Sara Khor: Yeah, absolutely. And I think the last point that you made is very important. It's not so much of then discouraging them from seeking care, but rather identify who might be hesitating and linking them up to resources. And I think that's the key. Yeah.
Daniel Joyce: Do you see any policy efforts addressing this right now, this idea of financial hardship in screening, or where can we do better from a policy side of things?
Sara Khor: Yeah. And this is something I think a lot about. I think there are a few things. I think there is the financial screening part that we talked a bit about. I think from a... There's also this huge logistic burden that is barrier for these patients. Right. So when you think about somebody who's experiencing financial toxicity or financial hardship, they are handling multiple things in their life. There's a lot going on. There's debt rolling up. They might be worried about taking extra time off to go check things out and managing maybe multi-step follow-up procedures are complicated when you're already so overload, like the cognitive overburden and the mental stress that is related to being in financial hardship. And I think if there is a way we can pinpoint where these bottlenecks might be, maybe instead of a five-step workup, diagnostic workup, if we can reduce it to two, right, have things automatically scheduled so then patients don't have to make that extra call to the specialist or don't have to come in that extra time.

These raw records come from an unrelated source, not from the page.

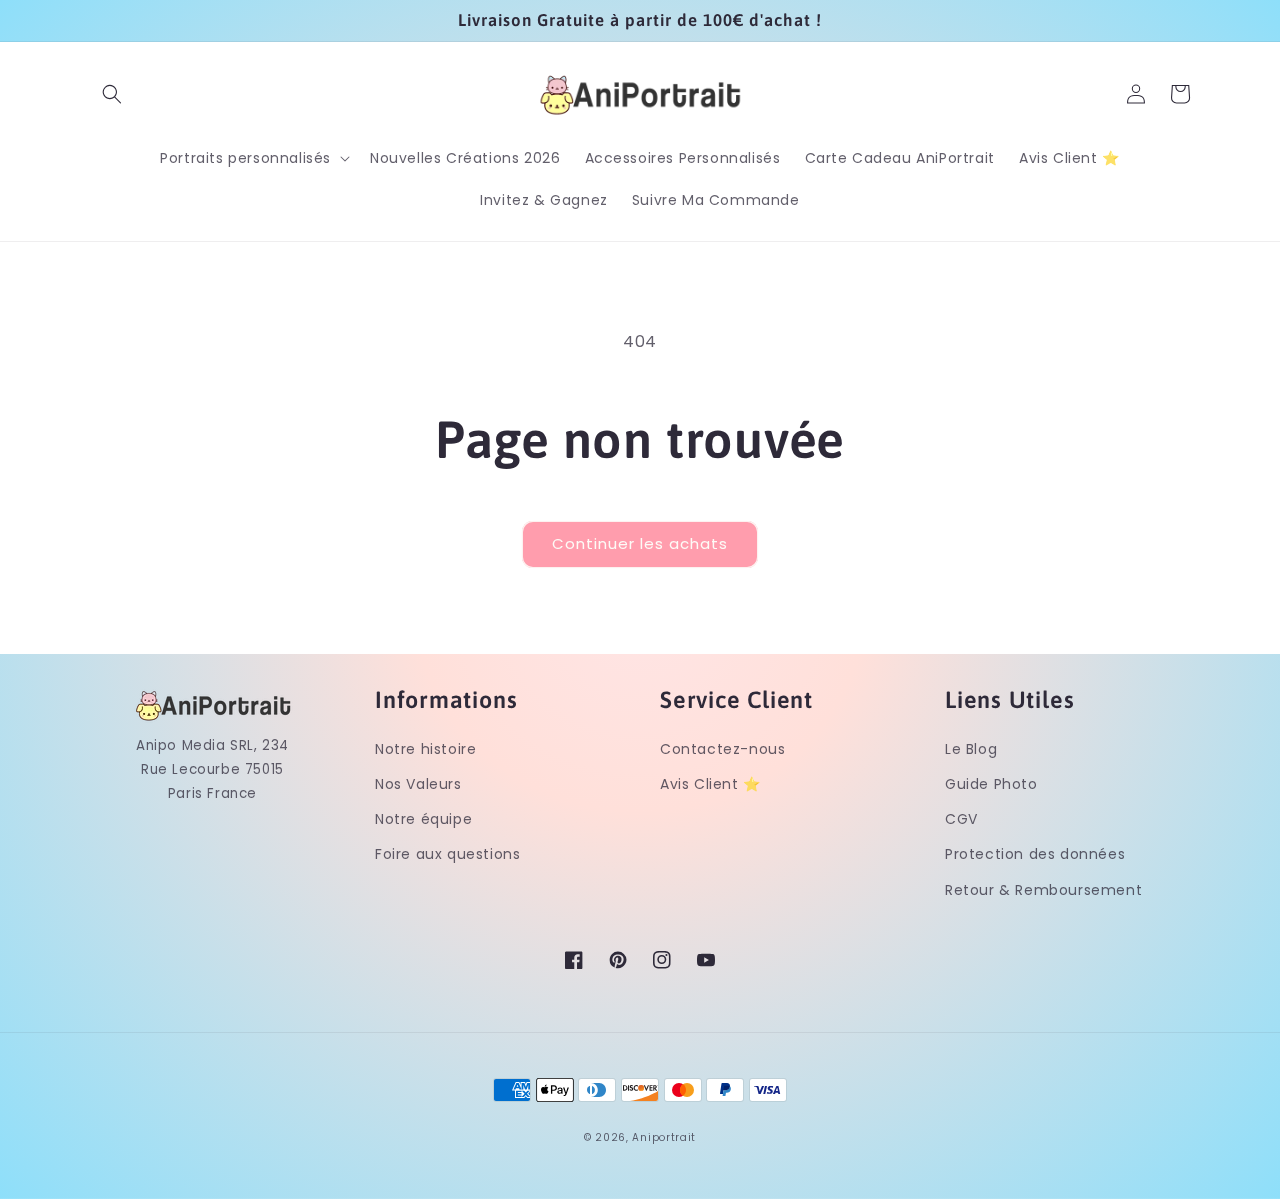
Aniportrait (664, 1137)
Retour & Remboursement (1043, 890)
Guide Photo (991, 784)
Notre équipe (423, 819)
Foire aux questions (447, 854)
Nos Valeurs (418, 784)
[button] (112, 94)
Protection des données (1035, 854)
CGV (961, 819)
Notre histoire (425, 749)
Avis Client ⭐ (710, 784)
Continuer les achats (640, 543)
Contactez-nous (722, 749)
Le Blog (971, 749)
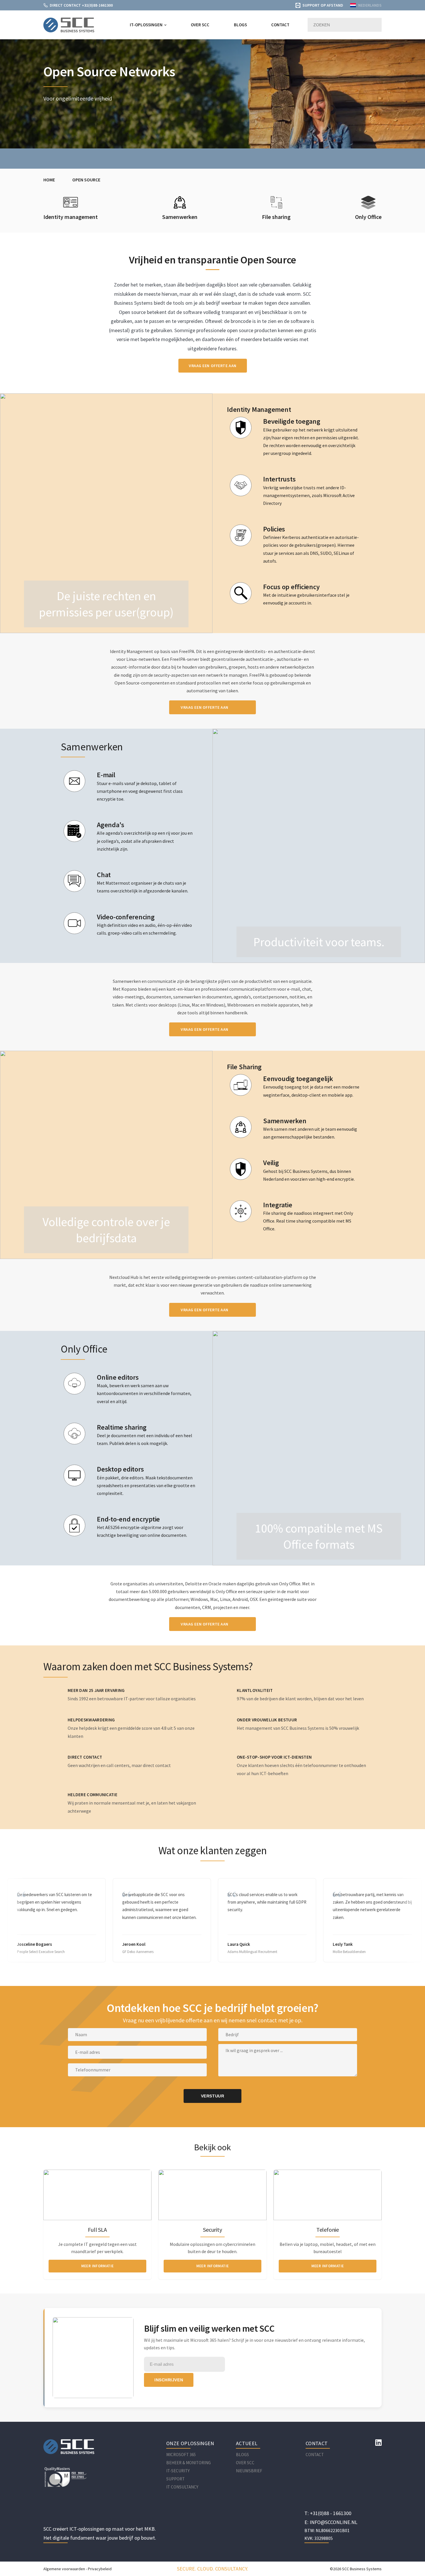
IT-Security (178, 2470)
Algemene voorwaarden (64, 2568)
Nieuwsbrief (249, 2470)
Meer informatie (97, 2265)
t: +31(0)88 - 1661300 (327, 2513)
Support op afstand (322, 5)
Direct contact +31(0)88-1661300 (81, 5)
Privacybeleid (100, 2568)
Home (49, 180)
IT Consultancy (182, 2487)
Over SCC (200, 24)
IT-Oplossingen (146, 24)
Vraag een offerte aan (212, 365)
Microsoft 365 (181, 2454)
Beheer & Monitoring (188, 2462)
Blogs (240, 24)
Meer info (70, 246)
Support (175, 2479)
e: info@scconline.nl (330, 2522)
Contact (280, 24)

Can we streamline processes to reduce really this logistical burden? And I think that is where the health system could potentially make a difference. Can we reduce wait time? All these logistical barriers and again, maybe not all logistical barriers have the same effect. Can we identify at least a couple that would have the biggest help, things like that and yeah.

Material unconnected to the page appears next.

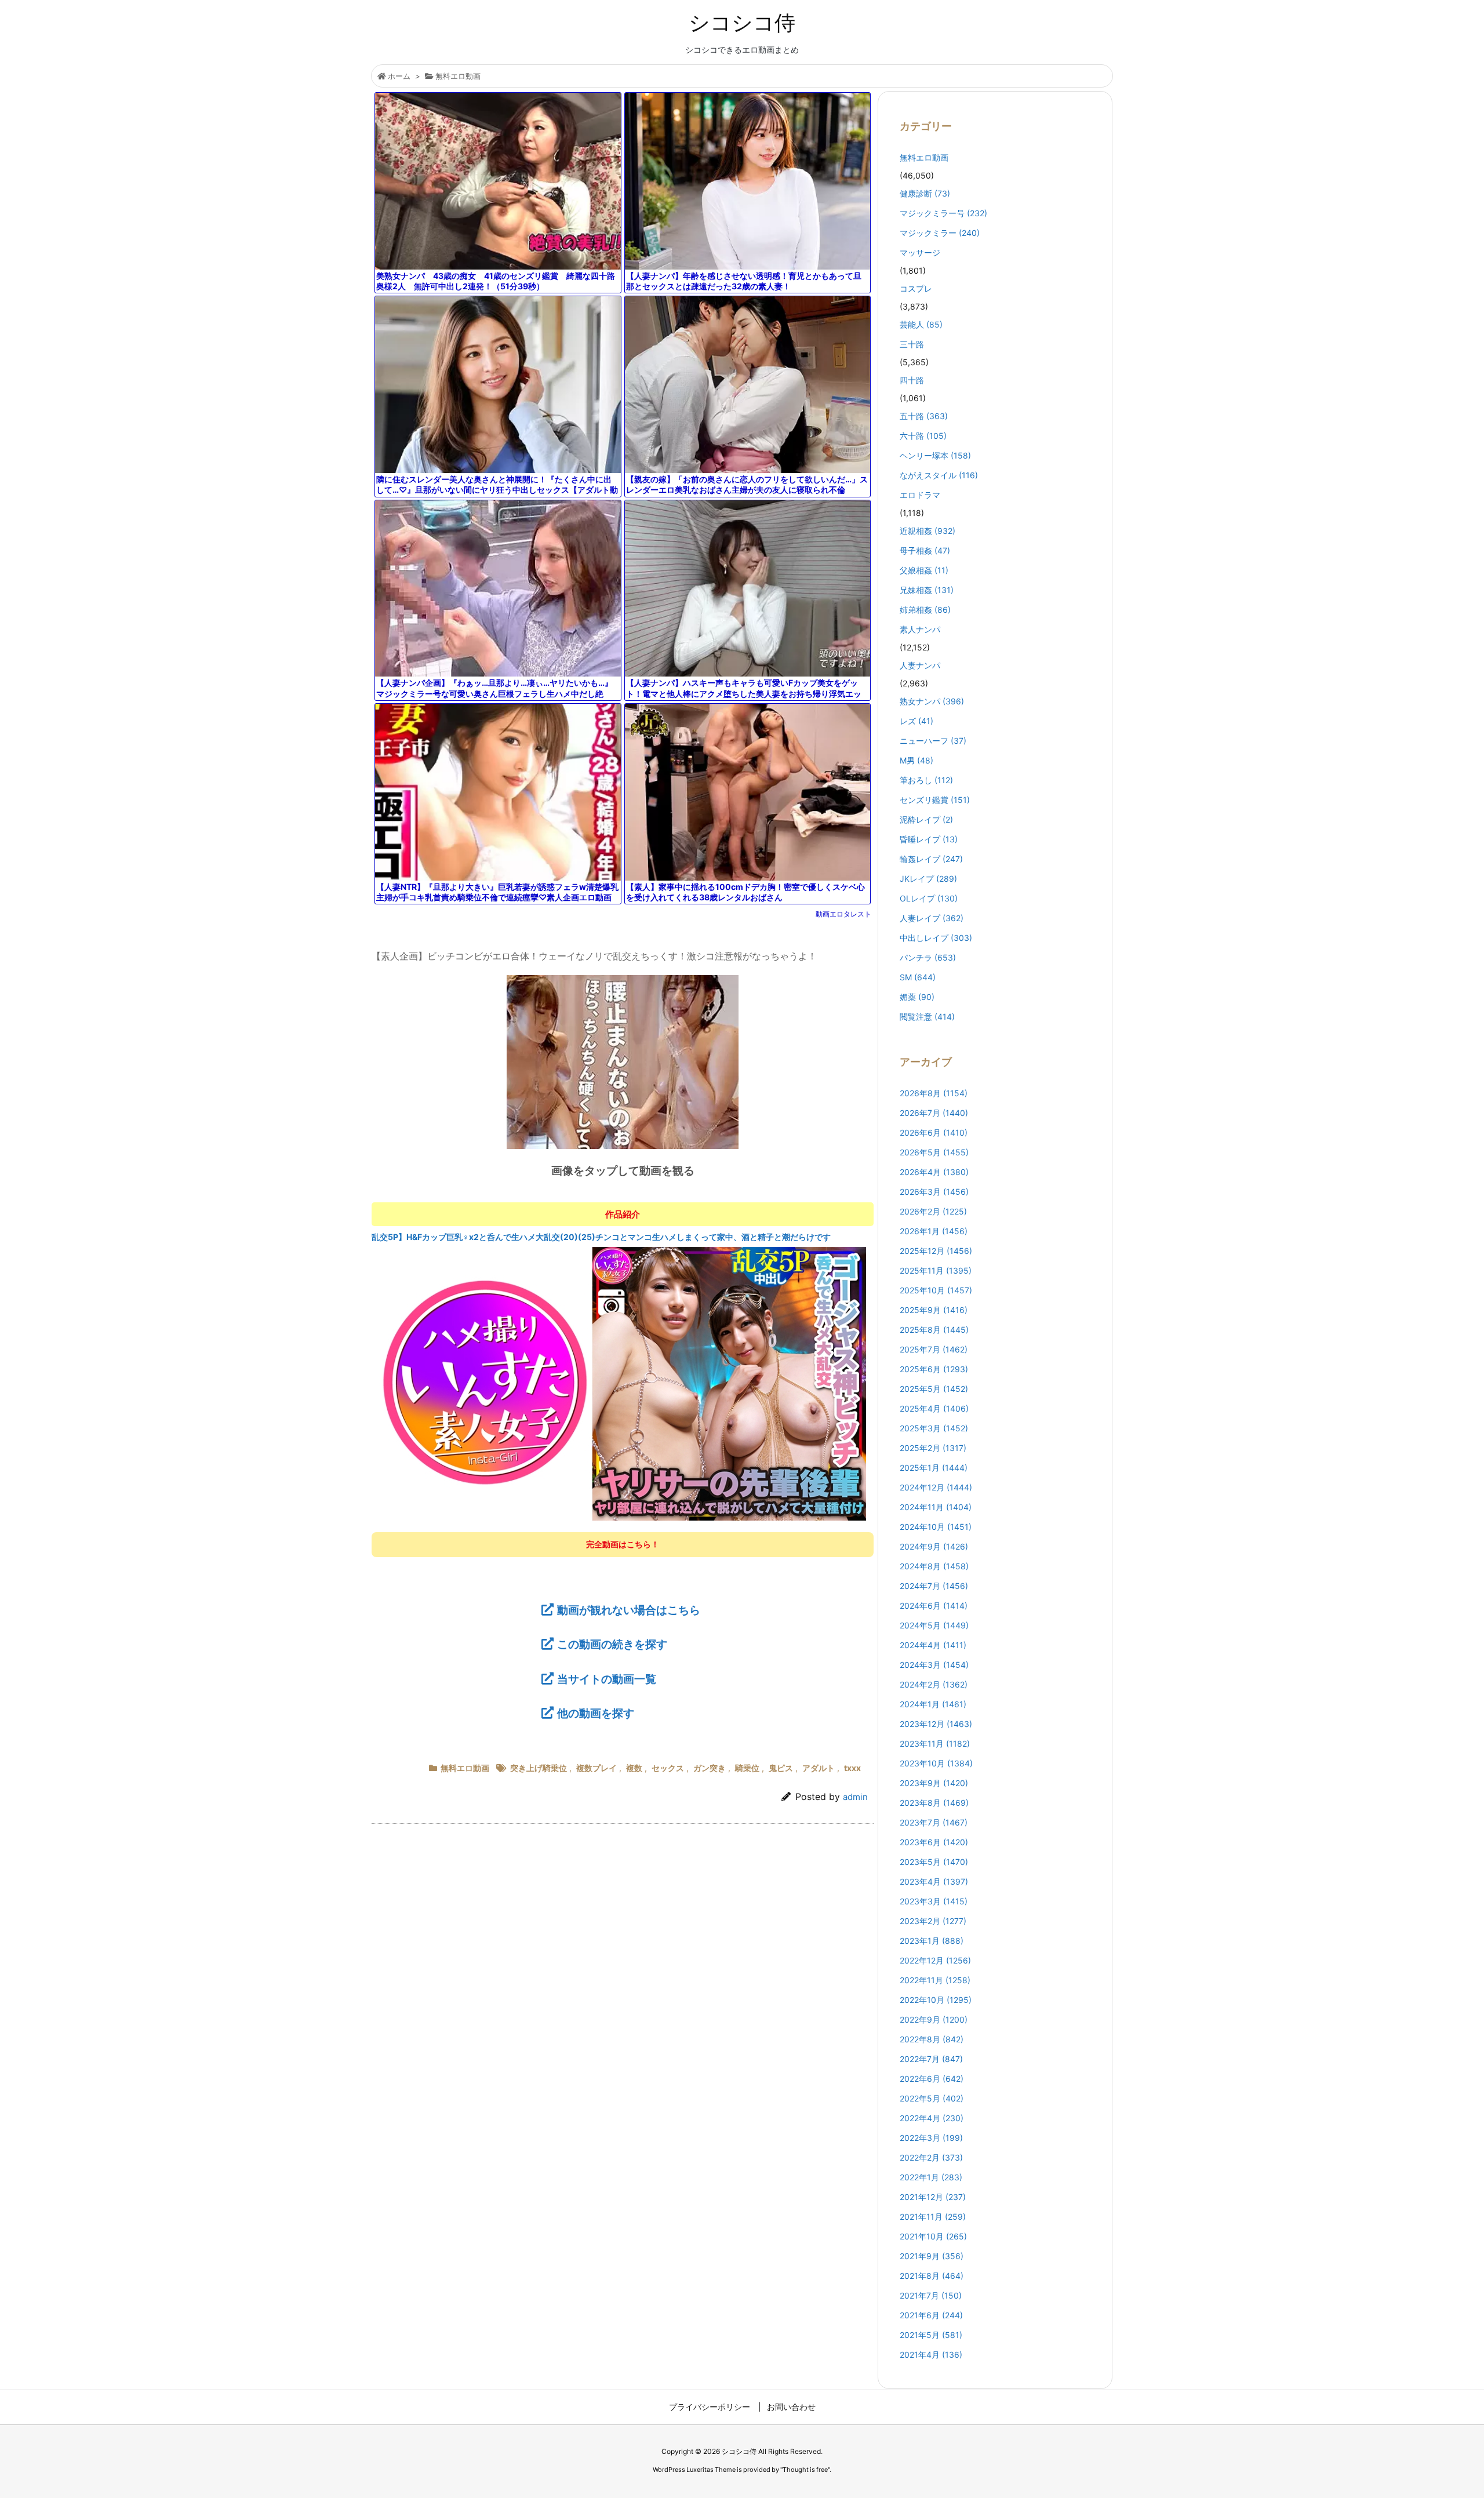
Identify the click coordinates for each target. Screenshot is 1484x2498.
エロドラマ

Daniel Joyce: Really great points. I think that efficiency in care probably benefits patients a lot, but it probably benefits the healthcare system also and utilizing less wasteful spending. And so there's a win-win there from a policy side of things, I think, for both patients and healthcare systems. All right, I'll leave you with this question. I always like to bring it back to people like me, I guess, because I'm selfish and I view life through my own lens, but like I'm a practicing urologist, a urologic oncologist. What is the main takeaway you want me to get from this work and how can I see my practice a little bit differently because of it?
Sara Khor: Yeah. So I think first is again, that main takeaway, that financial hardship is an upstream, can be an upstream factor, not just a downstream consequence of cancer, but it can happen before a cancer was diagnosed and actually affect when cancer is diagnosed. I think that's something to think about. And I think as a urologist, I would think patients are coming in probably already screened or at least coming in with symptoms and how can we improve the workup? How can we identify those bottlenecks, identify maybe one or two or how can we start asking these financial hardship questions in the clinic and then identify these logistical barriers and potentially help patients streamline the process. Yeah, that would be my current thoughts.
Daniel Joyce: I love it. I love it. And I think it's such an admirable goal and again, just really fantastic work, really creative and important look on financial hardship in patients' lives. It's been a joy to talk to you. Thank you for taking the time and I look forward to what's next from you.
Sara Khor: Thank you. It's my pleasure. Thank you again for having me.